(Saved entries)

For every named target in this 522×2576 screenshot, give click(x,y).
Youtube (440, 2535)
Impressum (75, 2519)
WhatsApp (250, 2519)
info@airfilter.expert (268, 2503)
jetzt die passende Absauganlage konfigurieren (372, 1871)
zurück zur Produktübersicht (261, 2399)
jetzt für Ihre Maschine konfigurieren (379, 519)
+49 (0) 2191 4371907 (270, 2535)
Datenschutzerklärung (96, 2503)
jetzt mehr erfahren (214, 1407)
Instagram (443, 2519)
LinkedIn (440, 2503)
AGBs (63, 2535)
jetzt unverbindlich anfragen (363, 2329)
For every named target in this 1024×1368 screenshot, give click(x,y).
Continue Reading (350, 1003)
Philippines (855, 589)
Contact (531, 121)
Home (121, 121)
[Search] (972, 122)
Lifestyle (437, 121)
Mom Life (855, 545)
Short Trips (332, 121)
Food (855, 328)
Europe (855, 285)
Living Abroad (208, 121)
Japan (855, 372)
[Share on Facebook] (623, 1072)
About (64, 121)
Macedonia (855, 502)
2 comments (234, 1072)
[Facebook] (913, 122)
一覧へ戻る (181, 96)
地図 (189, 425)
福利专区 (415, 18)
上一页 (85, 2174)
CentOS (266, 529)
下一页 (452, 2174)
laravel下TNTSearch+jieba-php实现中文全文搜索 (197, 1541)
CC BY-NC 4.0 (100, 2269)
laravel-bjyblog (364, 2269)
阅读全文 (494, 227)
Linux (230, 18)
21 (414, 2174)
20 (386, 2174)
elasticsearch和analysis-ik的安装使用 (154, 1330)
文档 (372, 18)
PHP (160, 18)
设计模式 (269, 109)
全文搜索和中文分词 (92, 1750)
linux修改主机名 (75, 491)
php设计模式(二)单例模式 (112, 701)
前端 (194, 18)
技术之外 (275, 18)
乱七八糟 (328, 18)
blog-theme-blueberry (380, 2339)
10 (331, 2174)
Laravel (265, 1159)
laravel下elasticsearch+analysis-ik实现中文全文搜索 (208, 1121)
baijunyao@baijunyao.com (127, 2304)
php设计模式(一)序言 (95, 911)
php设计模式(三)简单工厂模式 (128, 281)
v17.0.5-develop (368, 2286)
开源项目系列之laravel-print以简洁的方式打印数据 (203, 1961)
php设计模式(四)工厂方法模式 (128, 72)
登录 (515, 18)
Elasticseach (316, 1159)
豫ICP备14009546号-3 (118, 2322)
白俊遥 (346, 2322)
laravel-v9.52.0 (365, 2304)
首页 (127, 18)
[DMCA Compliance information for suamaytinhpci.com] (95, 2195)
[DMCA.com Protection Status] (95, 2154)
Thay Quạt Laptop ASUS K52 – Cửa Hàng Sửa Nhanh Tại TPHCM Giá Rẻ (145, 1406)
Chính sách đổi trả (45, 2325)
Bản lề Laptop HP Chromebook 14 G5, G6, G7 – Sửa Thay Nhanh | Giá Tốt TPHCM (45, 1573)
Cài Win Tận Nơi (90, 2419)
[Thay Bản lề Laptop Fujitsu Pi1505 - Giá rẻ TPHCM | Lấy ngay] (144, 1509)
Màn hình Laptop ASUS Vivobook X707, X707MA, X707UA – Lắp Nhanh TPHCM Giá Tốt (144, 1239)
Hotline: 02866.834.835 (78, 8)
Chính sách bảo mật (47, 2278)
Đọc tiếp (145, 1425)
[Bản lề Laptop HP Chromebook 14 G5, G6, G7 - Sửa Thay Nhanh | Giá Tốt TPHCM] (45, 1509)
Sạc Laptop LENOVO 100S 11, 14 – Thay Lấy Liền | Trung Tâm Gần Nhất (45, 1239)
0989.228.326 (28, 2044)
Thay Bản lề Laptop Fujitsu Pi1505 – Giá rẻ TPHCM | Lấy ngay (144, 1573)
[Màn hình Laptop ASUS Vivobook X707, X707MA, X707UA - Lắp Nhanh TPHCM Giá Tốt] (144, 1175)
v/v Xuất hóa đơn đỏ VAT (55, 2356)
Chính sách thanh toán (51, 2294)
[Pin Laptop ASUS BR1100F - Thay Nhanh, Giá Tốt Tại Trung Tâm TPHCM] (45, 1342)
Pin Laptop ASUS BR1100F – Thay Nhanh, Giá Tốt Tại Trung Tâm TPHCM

§ REQUIRED WORK: Check every line above for the word "Vivobook" and copy those that have it.

§ ANSWER BOX:
Màn hình Laptop ASUS Vivobook X707, X707MA, X707UA – Lắp Nhanh TPHCM Giá Tốt (144, 1239)
[Màn hình Laptop ASUS Vivobook X707, X707MA, X707UA - Lắp Nhanh TPHCM Giá Tốt] (144, 1175)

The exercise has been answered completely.